John Ward Leggett (November 11, 1917 – January 25, 2015) was an American writer who served as the third director of the Iowa Writers' Workshop from 1970 to 1987.

==Biography==
Leggett was born in Manhattan to Bleecker Noel Leggett, a real estate manager, and Dorothy Mahar (or Mahan). She died the following year during the 1918 influenza pandemic, and Leggett was raised by his grandmother. Leggett attended the Manlius School in Syracuse, but left for Bard College before graduating. He finished high school at Phillips Academy of Andover, Massachusetts, then attended Yale University. Upon his graduation with a degree in drama in 1942, he served as a United States Navy lieutenant in the Pacific Theater.

After the end of World War II, Leggett collected "a fat swatch of rejection slips" until in 1950 he was offered a job at Houghton Mifflin in Boston, where he worked for 10 years as an editor and publicity director, then for seven years as editor at Harper and Rowe in New York.

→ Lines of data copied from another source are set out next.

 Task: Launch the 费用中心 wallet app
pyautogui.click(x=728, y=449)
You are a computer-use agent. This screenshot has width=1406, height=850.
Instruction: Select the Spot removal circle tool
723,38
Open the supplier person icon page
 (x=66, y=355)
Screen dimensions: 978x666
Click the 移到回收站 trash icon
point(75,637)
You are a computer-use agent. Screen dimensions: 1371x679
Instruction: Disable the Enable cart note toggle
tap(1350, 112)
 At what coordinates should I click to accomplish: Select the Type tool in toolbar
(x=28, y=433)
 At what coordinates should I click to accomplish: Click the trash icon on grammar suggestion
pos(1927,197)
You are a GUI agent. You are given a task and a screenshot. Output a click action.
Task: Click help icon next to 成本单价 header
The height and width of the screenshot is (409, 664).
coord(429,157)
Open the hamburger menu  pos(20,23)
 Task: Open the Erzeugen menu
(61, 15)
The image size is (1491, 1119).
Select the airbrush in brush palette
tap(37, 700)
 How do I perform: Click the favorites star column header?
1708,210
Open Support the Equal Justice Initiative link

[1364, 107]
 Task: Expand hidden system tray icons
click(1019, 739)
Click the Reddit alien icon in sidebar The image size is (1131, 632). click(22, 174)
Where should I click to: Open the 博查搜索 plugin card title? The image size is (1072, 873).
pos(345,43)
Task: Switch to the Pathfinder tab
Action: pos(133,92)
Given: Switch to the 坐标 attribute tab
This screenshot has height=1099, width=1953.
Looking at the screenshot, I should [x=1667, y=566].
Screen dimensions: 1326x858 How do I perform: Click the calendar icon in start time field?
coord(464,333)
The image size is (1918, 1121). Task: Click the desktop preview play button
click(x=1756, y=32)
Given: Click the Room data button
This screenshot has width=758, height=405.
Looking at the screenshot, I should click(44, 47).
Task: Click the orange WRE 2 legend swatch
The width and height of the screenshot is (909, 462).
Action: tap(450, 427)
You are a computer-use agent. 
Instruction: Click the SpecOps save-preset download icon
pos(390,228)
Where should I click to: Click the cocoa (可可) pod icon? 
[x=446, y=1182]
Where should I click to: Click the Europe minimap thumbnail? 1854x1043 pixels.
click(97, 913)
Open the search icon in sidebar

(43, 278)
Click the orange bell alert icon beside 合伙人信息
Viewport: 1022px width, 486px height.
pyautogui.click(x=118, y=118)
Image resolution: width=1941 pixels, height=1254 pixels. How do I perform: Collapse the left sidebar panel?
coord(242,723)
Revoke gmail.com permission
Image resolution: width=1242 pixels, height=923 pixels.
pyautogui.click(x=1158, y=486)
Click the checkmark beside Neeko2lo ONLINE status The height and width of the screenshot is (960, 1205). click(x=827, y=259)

In 1967, Leggett wrote a non-fiction book, which became Ross & Tom: Two American Tragedies. He joined the English department of the University of Iowa in 1969, and was named the director of the Writers' Workshop in 1970. During his tenure, writers such as Allan Gurganus, Richard Bausch, T.C. Boyle, Ethan Canin, Michael Cunningham, Gail Godwin, Denis Johnson, and Jane Smiley came to the workshop as students. Writers he attracted as faculty include Stanley Elkin, John Cheever, Ian McEwan, Raymond Carver, Jorie Graham, Frederick Exley, Gail Godwin, Barry Hannah, James Alan McPherson, John Irving, and Frank Conroy, who became his successor.

Leggett retired in 1987, moved to Napa and helped run the Napa Valley Writers’ Conference, established in 1981 by Dave Evans of Napa Valley College. Leggett died of pneumonia at Queen of the Valley Medical Center in Napa, California on January 25, 2015.

==Personal==
Leggett married Mary Lee Fahnestock in 1947. They had three sons, Timothy, John, and Anthony, and divorced in 1986. Leggett moved to Napa, California in 1987 and later married Edwina Bennington of San Francisco, with whom he lived until his death.

==Books==
- Wilder Stone (1960) Harper & Brothers, about the relationship with his father.
- The Gloucester Branch (1964) Harper & Row
- Who Took the Gold Away (1969) Random House, about mismatched college friends, Leggett's time at Yale.
- Ross and Tom: Two American Tragedies (1974) Simon & Schuster
- Gulliver House (1979) Houghton Mifflin—about the publishing industry.
- Making Believe (1986) Houghton Mifflin
- A Daring Young Man: A Biography of William Saroyan (2002) Knopf, a biography of two young novelists of the late 1940s, Thomas Heggen and Ross Lockridge Jr., who both committed suicide. Leggett’s notes and research were published in 2003 as an addendum to the book.